L'Homme et les sangsues Eugénie et Laure Fiot (19ème siècle)

Un riche, un heureux de ce monde,
Fameux en cent lieux ç la ronde,
Promenait ses loisirs, dans un léger bateau,
Sur un étang tranquille, ente le ciel et l'eau.
Ne trouvant pas encor sa fortune assez ronde,
Il faisait des calculs, des comptes fort enflés,
Et croyait voir déjà ses capitaux triples.
Il advient qu'à l'instant de nombreuses sangsues
Serpentant sur les eaux, le troublent dans ses vues.

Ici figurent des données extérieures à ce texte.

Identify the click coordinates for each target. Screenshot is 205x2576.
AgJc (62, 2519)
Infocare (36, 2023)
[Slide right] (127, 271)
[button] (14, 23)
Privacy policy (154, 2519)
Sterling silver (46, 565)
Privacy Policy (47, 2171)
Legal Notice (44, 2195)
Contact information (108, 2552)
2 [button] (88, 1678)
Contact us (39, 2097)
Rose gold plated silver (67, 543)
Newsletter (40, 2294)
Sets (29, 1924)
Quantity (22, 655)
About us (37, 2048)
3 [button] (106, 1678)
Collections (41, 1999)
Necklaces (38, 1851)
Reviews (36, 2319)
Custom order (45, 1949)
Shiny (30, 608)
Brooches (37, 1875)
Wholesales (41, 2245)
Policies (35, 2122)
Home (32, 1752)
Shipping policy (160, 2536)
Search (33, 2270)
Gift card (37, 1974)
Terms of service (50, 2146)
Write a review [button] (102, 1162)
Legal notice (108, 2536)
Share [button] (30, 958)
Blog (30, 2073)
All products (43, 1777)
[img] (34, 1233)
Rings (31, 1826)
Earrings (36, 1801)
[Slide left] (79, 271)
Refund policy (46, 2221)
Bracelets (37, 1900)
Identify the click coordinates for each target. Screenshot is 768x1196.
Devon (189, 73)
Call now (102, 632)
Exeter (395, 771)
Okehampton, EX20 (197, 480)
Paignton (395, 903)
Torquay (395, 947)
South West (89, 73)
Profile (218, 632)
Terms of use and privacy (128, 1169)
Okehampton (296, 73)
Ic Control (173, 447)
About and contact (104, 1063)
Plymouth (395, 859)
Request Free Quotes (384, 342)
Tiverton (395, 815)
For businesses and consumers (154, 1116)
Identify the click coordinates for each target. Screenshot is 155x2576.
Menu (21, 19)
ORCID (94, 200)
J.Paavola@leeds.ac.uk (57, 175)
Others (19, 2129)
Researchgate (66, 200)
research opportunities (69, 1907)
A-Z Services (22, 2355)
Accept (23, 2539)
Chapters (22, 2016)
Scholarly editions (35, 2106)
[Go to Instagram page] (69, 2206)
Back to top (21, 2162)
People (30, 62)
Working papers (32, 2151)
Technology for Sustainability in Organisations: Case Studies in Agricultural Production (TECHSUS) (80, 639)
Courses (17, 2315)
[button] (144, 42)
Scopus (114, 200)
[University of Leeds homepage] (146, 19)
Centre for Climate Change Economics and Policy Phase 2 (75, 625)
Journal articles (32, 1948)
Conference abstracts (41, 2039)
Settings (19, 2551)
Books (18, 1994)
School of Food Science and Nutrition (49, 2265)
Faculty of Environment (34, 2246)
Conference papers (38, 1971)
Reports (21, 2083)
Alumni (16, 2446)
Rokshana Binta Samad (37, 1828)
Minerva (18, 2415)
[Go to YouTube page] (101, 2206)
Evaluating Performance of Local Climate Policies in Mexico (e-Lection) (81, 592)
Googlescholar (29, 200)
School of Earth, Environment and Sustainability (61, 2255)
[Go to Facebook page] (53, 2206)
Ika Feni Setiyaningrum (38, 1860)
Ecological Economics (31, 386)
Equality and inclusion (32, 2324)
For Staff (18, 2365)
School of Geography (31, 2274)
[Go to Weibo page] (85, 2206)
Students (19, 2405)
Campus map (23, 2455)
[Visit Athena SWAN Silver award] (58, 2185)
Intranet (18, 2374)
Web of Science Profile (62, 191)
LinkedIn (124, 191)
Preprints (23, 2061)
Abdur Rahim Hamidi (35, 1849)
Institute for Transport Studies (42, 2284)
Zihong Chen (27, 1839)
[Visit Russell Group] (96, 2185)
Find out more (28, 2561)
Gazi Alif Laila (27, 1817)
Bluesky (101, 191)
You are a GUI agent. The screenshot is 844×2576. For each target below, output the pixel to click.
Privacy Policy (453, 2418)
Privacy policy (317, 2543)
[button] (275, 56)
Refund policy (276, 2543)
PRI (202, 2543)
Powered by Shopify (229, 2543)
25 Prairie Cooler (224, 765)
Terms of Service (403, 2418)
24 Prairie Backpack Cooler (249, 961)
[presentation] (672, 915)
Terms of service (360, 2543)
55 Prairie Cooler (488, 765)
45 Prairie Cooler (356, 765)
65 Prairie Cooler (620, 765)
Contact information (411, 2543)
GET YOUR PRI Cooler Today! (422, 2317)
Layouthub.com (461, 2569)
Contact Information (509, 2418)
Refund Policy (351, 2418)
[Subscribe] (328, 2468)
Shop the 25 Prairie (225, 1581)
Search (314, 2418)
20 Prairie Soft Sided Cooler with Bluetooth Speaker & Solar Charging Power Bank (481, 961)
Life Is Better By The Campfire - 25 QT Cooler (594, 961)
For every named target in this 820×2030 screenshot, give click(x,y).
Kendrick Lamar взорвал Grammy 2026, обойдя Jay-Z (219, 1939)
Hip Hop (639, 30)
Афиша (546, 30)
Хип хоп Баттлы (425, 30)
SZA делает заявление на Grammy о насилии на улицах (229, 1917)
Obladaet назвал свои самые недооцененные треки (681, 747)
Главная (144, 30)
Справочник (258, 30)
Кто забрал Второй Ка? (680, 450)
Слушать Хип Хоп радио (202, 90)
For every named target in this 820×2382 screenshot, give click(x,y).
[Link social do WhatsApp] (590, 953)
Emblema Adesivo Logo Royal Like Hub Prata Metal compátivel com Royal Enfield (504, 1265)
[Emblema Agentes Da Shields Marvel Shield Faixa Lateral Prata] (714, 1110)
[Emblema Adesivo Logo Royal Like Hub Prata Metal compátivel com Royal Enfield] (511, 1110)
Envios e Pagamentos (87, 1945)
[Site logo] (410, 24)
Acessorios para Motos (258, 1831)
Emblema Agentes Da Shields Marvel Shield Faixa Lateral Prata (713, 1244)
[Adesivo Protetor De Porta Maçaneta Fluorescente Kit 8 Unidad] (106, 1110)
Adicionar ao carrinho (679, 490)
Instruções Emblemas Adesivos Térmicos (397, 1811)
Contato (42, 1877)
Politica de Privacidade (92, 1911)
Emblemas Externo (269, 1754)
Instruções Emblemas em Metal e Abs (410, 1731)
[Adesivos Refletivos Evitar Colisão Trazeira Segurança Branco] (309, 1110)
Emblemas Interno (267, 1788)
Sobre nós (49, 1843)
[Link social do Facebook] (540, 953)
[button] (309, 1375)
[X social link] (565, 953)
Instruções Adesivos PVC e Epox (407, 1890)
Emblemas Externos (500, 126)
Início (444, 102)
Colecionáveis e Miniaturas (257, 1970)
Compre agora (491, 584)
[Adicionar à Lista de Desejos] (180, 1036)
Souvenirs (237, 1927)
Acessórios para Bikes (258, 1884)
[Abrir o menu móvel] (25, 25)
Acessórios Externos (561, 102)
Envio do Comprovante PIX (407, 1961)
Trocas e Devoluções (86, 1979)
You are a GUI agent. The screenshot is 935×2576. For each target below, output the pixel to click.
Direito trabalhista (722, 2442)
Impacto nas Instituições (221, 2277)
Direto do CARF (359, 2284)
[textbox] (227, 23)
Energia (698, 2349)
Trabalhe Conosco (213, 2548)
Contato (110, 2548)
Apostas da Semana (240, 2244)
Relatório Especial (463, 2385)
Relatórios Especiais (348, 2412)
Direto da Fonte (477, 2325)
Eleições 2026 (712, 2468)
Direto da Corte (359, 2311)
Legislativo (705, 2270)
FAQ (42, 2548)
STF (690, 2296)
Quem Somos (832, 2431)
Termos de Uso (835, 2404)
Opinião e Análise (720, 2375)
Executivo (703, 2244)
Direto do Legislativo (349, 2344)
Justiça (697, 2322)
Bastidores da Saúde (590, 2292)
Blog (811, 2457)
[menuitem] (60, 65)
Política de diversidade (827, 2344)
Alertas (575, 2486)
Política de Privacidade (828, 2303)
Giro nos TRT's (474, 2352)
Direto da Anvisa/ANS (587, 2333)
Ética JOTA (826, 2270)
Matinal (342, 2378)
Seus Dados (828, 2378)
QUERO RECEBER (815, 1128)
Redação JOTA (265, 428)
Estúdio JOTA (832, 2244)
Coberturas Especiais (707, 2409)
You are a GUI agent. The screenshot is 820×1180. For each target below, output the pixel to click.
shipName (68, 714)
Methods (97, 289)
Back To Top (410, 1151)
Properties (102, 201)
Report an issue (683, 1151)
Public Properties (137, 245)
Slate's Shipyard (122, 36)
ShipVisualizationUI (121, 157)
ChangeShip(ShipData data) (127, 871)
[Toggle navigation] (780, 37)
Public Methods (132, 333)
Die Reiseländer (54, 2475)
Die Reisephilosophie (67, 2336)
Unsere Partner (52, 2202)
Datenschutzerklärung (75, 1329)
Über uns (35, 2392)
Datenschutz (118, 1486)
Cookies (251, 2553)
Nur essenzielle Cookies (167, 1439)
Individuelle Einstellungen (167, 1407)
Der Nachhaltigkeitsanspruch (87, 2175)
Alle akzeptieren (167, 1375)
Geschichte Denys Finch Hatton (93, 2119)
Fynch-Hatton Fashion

« Que voulez-vous, dit-il ? passez votre chemin,
Vous, buveuses de sang humain,
Vous êtes de cruelles bêtes ! »
A ces mots, celles-ci redressèrent leurs têtes
Et l'une d'elles vint lui tenir ce propos :
« Homme injuste ! aux humains, loin de causer des maux
Nous guérissons leurs maladies,
Et buvant tout leur mauvais sang,
Nous leur sacrifions nos vies.
Mais il est, parmi vous, voire même en haut rang,
Des gens qui, dépouillant une bonne nature,
Tout en se proclamant honnêtes, vertueux,
Du sang des malheureux
Font leur triste pâture. »
Vous croyez qu'a ces mots notre homme dut crier ;
Du tout, il resta coi. C'était un usurier.
L'accusateur souvent est puni le premier.